------ BACAAN ------

Bada’ dalam Pandangan Syiah(1)

Dalam ideologi Syiah, bada’ menempati posisi yang urgen sehingga hampir semua buku teologi atau filsafat islam terdahulu memuat pembahasan ini secara terperinci atau global. Para ulama mencoba untuk meneruskan jejak al-Quran dan Sunnah dalam sosialisasi persoalan tersebut. Allamah Tehrani meriwayatkan sekitar dua puluh lima karangan khusus tentang bada’ yang ditulis oleh ulama Syiah terdahulu[1].

 

Namun demikian, esensi bada’ dalam perspektif Syiah masih tersembunyi bagi tokoh-tokoh ahlussunnah seperti Balkhi, Imam Asy’ari, Fakhrurrazi dan yang lain. Lebih tragis lagi bahwa keyakinan terhadap bada’ menjadi salah satu dalih bagi orang-orang fanatik yang membenci Syiah untuk menghujamnya secara tuntas.

 

Di saat Syiah meyakini bahwa kepercayaan terhadap bada’ merupakan salah satu asas ideologi islam yang menentang keyakinan Yahudi dan Nasrani berkaitan dengan tindakan Allah, begitu pula Qadariah yang menuhankan takdir sehingga Allah tidak lagi mampu untuk mengubah apa yang telah Dia taqdirkan dan mengganti apa yang sudah Dia tetapkan. Di saat yang sama pula tokoh-tokoh ahlussunnah menganggapnya sebagai penghancur agama.

 

Tentunya bagi pemula akan merasa kebingungan melihat realitas ini, bagaimana mungkin satu persoalan menjadi bukti keesan Tuhan dan kesempurnaan-Nya dalam penciptaan, dan di saat yang sama merupakan pengingkaran terhadap Ilmu Tuhan.

 

Perselisihan ini disebabkan oleh fanatisme mazhab yang membuat keruh permasalahan dan mencegah seseorang untuk sampai kepada kebenaran. Andaikan setiap kelompok siap mendengarkan penjelasan dari kelompok lain tanpa diiringi hawa nafsu dan fanatisme niscaya mereka akan mengetahui bahwa perselisihan yang terjadi berkenaan dengan bada’ tidak lain adalah perbedaan kata, bukan perbedaan yang sesungguhnya. Sebagaimana sebagian orang menyebut televisi dengan layar kaca, begitupula dengan hakekat bada’, Syiah mempercayainya dengan nama bada’ dan ahlussunnah meyakininya dengan nama yang berbeda; mahw wa itsbat (penghapusan dan penetapan).

------

**TUGAS YANG DIKERJAKAN:**
a. Tolong tulis ulang bagian bacaan tentang bada’ mulai dari "Dalam ideologi Syiah, bada’" sampai "menghujamnya secara tuntas.", dengan mengganti "ulama" menjadi "cendekiawan".
b. Terjemahkan kalimat dari bacaan tentang bada’ ini ke dalam bahasa Inggris: "Para ulama mencoba untuk meneruskan jejak al-Quran dan Sunnah dalam sosialisasi persoalan tersebut."

------ BAHAN ------

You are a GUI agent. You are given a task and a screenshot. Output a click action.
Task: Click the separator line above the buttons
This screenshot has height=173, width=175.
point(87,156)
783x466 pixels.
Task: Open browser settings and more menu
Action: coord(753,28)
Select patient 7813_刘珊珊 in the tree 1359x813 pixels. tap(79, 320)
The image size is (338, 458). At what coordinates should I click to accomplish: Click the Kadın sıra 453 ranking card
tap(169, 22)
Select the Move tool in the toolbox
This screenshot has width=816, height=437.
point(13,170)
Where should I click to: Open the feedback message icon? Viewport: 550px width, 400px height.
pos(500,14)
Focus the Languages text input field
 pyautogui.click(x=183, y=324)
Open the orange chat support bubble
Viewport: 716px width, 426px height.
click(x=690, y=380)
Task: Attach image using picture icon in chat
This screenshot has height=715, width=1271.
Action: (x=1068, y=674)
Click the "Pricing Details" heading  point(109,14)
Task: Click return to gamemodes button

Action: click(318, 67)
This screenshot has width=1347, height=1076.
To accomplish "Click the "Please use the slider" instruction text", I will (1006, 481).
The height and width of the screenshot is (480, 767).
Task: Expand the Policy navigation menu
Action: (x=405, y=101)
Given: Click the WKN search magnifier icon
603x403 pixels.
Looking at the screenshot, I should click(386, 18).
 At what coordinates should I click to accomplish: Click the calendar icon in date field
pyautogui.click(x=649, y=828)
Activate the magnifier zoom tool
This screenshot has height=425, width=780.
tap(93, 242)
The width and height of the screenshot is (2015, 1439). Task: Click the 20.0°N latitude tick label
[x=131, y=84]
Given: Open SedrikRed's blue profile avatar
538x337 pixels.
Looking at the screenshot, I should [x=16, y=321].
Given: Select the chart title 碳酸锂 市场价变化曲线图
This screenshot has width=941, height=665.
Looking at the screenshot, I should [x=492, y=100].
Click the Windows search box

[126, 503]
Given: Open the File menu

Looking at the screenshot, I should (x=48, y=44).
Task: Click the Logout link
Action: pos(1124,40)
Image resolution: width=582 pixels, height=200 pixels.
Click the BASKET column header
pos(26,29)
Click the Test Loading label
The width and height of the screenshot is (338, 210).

------

**JAWABAN LATIHAN:**
a.
Dalam ideologi Syiah, bada’ menempati posisi yang urgen sehingga hampir semua buku teologi atau filsafat islam terdahulu memuat pembahasan ini secara terperinci atau global. Para cendekiawan mencoba untuk meneruskan jejak al-Quran dan Sunnah dalam sosialisasi persoalan tersebut. Allamah Tehrani meriwayatkan sekitar dua puluh lima karangan khusus tentang bada’ yang ditulis oleh cendekiawan Syiah terdahulu[1].

 

Namun demikian, esensi bada’ dalam perspektif Syiah masih tersembunyi bagi tokoh-tokoh ahlussunnah seperti Balkhi, Imam Asy’ari, Fakhrurrazi dan yang lain. Lebih tragis lagi bahwa keyakinan terhadap bada’ menjadi salah satu dalih bagi orang-orang fanatik yang membenci Syiah untuk menghujamnya secara tuntas.

b. The scholars have tried to follow in the footsteps of the Quran and the Sunnah in spreading knowledge of this matter.